++++ Exercise data ++++

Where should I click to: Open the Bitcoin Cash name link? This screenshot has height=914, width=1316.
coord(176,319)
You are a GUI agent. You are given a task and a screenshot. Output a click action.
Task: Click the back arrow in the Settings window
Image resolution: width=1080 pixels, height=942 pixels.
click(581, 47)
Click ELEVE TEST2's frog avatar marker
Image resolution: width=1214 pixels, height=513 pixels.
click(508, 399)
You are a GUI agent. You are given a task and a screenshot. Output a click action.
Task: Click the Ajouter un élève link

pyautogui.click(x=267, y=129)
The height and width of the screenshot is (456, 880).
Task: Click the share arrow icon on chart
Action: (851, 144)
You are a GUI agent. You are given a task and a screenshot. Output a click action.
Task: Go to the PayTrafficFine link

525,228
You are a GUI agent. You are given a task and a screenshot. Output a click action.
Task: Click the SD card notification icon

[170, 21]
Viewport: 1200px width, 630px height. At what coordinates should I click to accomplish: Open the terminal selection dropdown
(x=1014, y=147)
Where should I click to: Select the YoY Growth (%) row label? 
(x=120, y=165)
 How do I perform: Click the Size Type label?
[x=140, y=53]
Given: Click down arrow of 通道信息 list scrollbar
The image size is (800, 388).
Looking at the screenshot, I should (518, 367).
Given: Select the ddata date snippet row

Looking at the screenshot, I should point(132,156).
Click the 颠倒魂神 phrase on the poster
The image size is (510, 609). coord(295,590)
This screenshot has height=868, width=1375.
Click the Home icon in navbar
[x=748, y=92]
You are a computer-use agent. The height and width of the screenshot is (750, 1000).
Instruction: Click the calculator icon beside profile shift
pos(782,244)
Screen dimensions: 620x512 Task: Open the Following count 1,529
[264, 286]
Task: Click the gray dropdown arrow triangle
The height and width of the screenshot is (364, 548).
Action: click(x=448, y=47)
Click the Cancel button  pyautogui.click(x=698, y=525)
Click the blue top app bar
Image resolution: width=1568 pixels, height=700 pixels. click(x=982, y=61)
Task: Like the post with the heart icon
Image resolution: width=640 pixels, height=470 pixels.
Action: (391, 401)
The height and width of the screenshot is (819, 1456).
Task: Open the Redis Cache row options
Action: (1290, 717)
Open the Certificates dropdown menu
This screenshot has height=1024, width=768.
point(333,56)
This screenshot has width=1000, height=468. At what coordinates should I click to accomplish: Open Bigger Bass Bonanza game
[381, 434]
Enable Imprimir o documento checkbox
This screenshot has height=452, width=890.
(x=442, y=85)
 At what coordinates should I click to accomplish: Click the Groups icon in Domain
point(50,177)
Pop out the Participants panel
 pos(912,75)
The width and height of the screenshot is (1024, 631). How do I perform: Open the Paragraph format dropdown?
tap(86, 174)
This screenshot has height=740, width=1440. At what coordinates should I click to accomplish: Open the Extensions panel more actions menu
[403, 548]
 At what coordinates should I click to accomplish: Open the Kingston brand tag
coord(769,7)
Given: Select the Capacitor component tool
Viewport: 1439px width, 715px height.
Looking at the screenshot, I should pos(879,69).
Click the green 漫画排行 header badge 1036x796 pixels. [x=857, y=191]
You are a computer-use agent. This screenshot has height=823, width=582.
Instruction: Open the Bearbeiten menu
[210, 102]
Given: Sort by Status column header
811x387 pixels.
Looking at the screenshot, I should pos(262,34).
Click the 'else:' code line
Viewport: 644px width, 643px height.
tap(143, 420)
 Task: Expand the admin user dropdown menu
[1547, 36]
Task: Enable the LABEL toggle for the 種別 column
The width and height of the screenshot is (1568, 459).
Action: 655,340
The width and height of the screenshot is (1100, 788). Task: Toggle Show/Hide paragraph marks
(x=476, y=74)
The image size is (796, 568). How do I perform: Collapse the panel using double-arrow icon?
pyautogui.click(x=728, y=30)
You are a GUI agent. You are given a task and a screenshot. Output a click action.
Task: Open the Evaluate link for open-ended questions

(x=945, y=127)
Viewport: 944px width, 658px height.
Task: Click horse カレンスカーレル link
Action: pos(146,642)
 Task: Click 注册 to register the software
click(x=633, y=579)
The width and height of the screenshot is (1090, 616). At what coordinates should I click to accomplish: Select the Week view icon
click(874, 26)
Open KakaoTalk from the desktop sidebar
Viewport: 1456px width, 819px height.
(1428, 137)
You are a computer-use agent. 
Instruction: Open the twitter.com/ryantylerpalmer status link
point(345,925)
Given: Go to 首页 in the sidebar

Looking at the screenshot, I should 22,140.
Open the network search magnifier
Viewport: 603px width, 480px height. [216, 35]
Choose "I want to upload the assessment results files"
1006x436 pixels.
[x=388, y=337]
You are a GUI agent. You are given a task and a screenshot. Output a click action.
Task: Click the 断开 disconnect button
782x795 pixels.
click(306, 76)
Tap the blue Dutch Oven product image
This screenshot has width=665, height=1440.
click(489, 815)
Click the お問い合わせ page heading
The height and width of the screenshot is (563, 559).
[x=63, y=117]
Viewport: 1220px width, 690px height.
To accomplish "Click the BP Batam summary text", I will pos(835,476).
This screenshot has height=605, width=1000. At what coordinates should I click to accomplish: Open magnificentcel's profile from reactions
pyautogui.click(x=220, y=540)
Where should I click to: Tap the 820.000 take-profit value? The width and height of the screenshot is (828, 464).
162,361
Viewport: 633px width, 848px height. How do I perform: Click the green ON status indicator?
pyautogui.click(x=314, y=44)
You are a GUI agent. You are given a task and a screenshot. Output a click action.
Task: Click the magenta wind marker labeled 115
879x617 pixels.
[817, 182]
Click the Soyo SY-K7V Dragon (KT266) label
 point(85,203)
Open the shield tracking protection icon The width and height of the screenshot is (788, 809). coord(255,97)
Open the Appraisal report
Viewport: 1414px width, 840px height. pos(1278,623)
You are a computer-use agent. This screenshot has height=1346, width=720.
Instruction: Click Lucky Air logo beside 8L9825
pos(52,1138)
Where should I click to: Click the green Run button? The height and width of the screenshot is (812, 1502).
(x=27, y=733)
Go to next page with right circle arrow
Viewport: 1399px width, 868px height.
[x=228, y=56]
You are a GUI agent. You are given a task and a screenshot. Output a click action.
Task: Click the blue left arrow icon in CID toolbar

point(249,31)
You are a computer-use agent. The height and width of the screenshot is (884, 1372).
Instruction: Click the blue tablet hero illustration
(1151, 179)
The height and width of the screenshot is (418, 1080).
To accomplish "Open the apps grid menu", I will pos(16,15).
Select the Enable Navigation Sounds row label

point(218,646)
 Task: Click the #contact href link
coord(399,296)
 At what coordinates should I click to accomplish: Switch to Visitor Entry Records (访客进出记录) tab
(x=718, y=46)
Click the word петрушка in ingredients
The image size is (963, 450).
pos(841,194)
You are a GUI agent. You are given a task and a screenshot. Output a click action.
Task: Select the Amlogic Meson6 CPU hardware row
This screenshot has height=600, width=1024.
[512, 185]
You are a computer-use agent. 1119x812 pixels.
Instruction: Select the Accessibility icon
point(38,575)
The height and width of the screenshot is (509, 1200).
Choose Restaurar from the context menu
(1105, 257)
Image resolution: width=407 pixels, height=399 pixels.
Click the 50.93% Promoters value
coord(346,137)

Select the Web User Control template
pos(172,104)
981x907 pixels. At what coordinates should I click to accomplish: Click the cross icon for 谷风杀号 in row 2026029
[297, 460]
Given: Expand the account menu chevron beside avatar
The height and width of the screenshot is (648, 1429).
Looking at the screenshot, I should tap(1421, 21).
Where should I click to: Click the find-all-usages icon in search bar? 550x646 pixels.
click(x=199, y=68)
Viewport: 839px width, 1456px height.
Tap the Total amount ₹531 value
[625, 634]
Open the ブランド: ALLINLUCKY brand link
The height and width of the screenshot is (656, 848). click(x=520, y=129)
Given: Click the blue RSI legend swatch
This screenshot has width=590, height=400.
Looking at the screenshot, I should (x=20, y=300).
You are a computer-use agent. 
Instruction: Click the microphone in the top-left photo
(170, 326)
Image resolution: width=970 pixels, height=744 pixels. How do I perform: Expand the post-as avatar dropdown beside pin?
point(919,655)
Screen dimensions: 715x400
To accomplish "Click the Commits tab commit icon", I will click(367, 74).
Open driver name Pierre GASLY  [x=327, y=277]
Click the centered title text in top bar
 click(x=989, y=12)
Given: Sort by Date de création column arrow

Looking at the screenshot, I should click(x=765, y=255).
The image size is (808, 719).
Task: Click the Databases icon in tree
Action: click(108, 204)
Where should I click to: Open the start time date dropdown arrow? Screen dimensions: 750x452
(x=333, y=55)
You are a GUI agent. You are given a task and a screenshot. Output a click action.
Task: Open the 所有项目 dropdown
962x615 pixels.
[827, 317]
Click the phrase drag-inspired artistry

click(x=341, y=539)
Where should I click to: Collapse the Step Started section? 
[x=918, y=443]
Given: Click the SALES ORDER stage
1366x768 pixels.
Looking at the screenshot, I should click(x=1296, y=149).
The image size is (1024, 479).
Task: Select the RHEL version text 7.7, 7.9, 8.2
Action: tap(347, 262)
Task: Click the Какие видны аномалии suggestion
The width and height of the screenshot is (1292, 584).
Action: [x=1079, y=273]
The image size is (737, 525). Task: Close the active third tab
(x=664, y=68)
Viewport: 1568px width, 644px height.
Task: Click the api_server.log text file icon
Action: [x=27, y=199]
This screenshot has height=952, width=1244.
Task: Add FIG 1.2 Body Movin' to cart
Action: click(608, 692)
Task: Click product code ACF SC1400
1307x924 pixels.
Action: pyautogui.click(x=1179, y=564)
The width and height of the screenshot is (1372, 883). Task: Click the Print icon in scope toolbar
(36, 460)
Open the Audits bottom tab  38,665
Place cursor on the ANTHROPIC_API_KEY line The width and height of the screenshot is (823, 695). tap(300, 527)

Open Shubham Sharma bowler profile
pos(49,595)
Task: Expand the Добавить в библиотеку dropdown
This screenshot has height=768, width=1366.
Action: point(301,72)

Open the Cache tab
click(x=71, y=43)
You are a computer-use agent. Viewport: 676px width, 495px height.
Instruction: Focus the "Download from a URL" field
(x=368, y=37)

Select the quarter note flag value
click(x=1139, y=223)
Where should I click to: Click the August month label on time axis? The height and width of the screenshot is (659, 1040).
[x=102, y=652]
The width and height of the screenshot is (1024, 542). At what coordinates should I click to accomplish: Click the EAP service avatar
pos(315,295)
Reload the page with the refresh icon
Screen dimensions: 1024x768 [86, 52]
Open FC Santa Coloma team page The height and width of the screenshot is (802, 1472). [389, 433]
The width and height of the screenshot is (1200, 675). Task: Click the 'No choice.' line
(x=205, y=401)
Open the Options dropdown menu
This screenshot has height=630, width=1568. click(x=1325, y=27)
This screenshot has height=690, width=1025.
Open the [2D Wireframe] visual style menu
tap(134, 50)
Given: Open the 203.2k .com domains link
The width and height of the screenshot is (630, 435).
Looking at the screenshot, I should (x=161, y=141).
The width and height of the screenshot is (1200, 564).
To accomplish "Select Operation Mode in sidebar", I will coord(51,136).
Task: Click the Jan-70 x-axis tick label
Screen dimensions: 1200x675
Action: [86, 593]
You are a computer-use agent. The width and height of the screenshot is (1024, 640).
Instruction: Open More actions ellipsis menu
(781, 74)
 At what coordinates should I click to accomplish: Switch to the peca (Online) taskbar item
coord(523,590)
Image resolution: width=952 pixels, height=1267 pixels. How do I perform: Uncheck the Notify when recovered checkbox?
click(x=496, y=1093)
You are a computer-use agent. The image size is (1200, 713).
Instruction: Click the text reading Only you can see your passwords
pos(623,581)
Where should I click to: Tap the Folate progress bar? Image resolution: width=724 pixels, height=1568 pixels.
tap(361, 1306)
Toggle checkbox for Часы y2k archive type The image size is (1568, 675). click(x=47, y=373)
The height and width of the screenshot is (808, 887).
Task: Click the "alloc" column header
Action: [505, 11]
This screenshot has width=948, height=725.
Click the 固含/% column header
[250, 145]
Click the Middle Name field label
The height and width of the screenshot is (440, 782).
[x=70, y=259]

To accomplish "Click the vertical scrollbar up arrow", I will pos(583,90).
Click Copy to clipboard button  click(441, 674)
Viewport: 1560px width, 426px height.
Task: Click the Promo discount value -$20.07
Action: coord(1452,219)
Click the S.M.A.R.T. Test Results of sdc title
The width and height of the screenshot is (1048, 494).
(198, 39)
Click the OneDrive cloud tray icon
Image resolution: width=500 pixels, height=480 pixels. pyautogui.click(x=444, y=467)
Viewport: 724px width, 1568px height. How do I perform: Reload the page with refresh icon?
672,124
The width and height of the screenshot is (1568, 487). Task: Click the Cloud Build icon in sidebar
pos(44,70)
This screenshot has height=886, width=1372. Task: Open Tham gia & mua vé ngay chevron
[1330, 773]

++++

● What is required: The number of lines above where the word "product" occurs, and only that number, is the answer.

● Answer area: 2